The Evolution: Along with the classic 101801, which Max Mara recuts every season, the label offers many button-free, tie-waist styles. It's an equally flattering cut, and good for women who prefer to define their waist (like Kim K).

The Brand: Louis Vuitton

The Signature: Luggage

The Origin: Considering the dozens of memorable RTW collections the brand has turned out—pastel separates presented on a merry-go-round, clean-lined '70s-style ensembles we'd wear every day if we could—you might be surprised to learn it was founded as a small luggage shop in 1854. But that LV monogram you know and love was there from the very start!

The Evolution: When designer Marc Jacobs was charged with expanding the company in 1997, he stayed true to its heritage by working the signature LV monogram into a new line of handbags (many of which were roomy and travel-ready). Now that Nicolas Ghesquière is head of the house, though, don't expect to see the motif disappear: not only did every look that walked his debut show for the house included some subtle form of the logo, but many of the bags were sturdy and suitcase-shaped.

The Brand: Hermès

The Signature: Silk scarves

The Origin: A family-run harness workshop opened in the mid-nineteenth century, Hermès passed through the hands of three generations before introducing scarves—or carrés—in 1937. It's been selling them ever since.    

The Evolution: Because Hermès puts the same painstaking care into designing and producing its scarves now as it did 77 years ago, the design hasn't changed much. How it's worn, however, has: whereas the silk style used to be exclusively worn around the neck, women these days make them work as headbands, belts and more.

The Brand: DVF

The Signature: Wrap dresses

The Origin: Four years after the 1970 launch of her label, Diane von Furstenberg created the wrap dress for independent women looking to leave one-night stands in the most quiet way possible. Without any buttons or zippers to worry about, the style made getting dressed fast and easy for a new generation of young women balancing their careers and social lives.
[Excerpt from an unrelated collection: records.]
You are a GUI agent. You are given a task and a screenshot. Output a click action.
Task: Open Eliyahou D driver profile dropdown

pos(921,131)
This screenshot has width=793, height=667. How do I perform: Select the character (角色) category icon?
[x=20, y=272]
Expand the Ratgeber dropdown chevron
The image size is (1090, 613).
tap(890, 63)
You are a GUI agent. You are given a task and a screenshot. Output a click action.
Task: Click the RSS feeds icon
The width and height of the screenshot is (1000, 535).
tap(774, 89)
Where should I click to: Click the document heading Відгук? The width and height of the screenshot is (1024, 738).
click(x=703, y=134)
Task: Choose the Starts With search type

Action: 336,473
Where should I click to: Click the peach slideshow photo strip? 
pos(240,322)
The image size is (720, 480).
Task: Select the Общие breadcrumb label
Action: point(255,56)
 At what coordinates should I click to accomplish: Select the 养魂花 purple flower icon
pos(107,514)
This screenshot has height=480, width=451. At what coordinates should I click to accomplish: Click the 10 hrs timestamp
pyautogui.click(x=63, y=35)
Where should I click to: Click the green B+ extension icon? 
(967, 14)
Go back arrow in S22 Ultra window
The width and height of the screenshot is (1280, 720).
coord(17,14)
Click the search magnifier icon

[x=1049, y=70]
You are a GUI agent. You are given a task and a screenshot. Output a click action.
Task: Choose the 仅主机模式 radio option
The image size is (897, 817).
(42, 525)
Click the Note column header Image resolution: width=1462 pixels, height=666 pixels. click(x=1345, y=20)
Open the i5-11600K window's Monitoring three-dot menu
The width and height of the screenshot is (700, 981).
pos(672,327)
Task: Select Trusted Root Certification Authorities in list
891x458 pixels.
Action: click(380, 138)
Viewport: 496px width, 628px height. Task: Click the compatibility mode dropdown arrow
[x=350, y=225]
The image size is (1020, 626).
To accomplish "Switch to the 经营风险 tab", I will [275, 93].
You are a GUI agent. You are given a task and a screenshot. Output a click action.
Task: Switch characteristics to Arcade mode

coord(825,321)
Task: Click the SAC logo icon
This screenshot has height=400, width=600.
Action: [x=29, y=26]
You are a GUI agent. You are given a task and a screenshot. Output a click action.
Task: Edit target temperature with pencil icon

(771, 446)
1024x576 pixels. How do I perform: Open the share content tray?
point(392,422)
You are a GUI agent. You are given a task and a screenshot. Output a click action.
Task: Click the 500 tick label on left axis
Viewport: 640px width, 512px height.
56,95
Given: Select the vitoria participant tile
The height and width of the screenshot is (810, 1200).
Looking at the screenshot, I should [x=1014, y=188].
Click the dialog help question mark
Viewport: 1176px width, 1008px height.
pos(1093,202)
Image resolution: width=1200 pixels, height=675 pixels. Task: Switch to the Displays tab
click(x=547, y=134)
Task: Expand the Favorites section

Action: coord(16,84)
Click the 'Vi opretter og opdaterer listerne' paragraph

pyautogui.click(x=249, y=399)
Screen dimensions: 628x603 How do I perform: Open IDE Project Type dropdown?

The Evolution: Diane is still at the helm of her namesake company, and wrap dresses are still a major part of its DNA. The style's been especially popular this year, after making several stunning appearances in American Hustle, a period movie set in the '70s.

The Brand: Valentino

The Signature: Red dresses

The Origin: You can trace Valentino's trademark "Valentino red" right back to a single crimson dress from the house's 1959 debut collection. For there on out, the brand's eponymous designer, Valentino Garavani, incorporated the shade into every collection he sent down the runway.

The Evolution: Since Mr. Garavani's 2007 retirement, the labels current creative heads, Maria Grazia Chiuri and Pier Paolo Piccioli, have kept his tradition alive by including plenty of cherry-colored gowns, shifts and accents in their work every season.